Es el miedo frío y ácido. No reconozco el olor de mi cuerpo. Sudo y tirito de frío. Mi padre toma mate en frente de la chimenea, mientras una voz grave de hombre vuelve monótono el noticiario de Radio Belgrano de Buenos Aires. Mi padre se duerme al pie del fuego. Abro la puerta y salgo en la noche helada envuelta en un poncho espeso. El inmenso cielo, el campo que parece un mar, la higuera. Sentarse cerca del columpio roto y llorar en voz baja. Los perros comienzan a ladrar. ¡Cuzcos de mierda! —Papá siempre decía— un día acaban con una vida y es a mi a quien le complican las cosas. Están furiosos. Empiezo a sudar bajo el peso de la ruana y siento un líquido cálido corriendo por entre mis piernas. Recuerdo que pensé: la bolsa se rompió, pensé que tú ya ibas a nacer. Un engaño como la fulgente estrella fugaz en aquella inmensidad, en aquel campo. Tú ya no existías más. La sangre que fluía eras tú no siendo. Me puse a llorar entonces y lo que salió de mí era como un maullido que hizo enloquecer más a los perros salvajes. Entonces oí la voz de mi padre, ¿dónde estás, hija mía? Preguntó entre enojado y asustado. Yo dije, tengo miedo de los perros, tengo miedo de morir. Él dijo, vamos para la casa , quédate tranquila que ellos se van a sosegar también. Casi no podía caminar. El dolor me recorría como un tren veloz pasando sobre mí. Pero la voz de mi padre me aseguraba que si yo me quedaba quieta, todo estaría bien, que los perros ya se habrían de calmar.

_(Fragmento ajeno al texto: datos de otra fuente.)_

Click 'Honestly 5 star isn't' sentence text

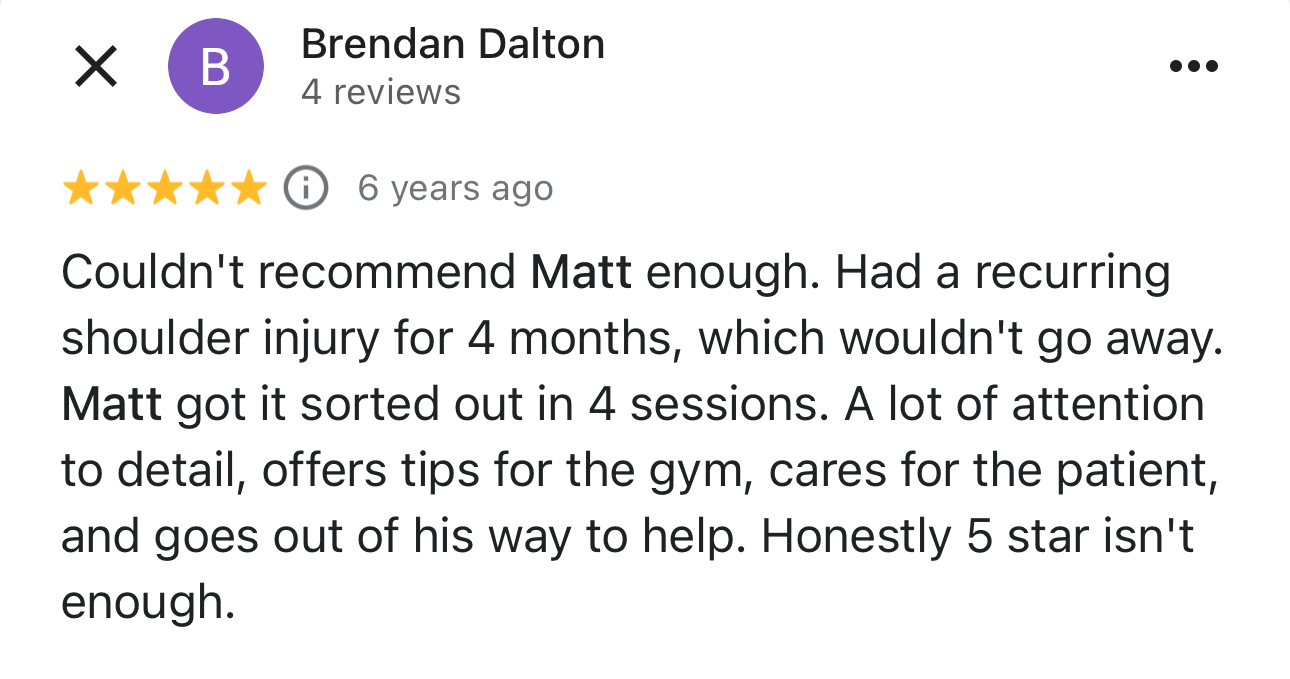coord(978,537)
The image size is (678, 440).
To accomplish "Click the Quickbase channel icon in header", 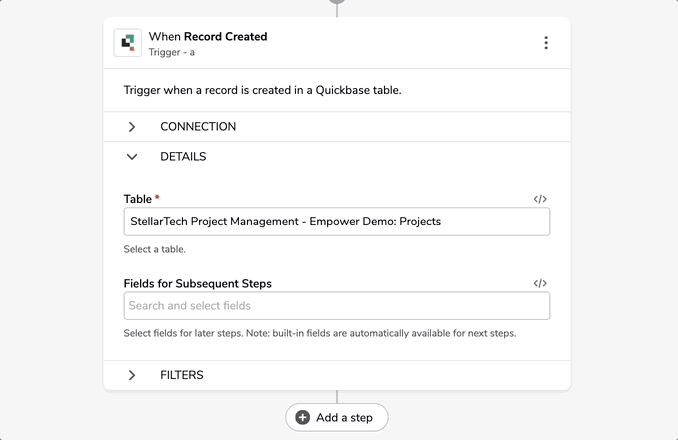I will (128, 43).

Cuando recuerdo aquel regreso a casa, a su lado, tengo una sensación extraña, hija mía. Si se me permite llamarte así. El silencio se adueñó de mi vida, como cuando uno baja el sonido del televisor en una película de terror o de suspenso para no tener miedo. Todo estaba bien entonces. Los ladridos de los perros fueron disminuyendo dentro de mí y mi vida se llenó de silencio, y de todo lo que el silencio puede guardar, la culpa, la vergüenza, el miedo, estas cosas de mujer. También de un anhelo que no entiendo. Una vida sin sus ruidos, hija mía.

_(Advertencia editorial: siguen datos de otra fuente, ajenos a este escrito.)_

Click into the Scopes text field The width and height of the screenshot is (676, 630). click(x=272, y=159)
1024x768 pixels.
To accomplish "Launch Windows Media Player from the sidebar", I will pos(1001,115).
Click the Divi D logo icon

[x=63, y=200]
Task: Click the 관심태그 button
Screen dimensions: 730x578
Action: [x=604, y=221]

Una que otra vez sueño con los rieles y los objetos del procedimiento que a veces brillan y a veces no, como un rayo en la oscuridad. Y luego recuerdo que un día tú estabas aquí. Y para que todo esté en paz de nuevo, vuelvo a dormir y olvidar. Mi padre tenía razón, ahora lo puedo decir, el silencio es un santo remedio. Un remedio que hace que las personas se calmen y tengan la certeza de que la gente no vale nada.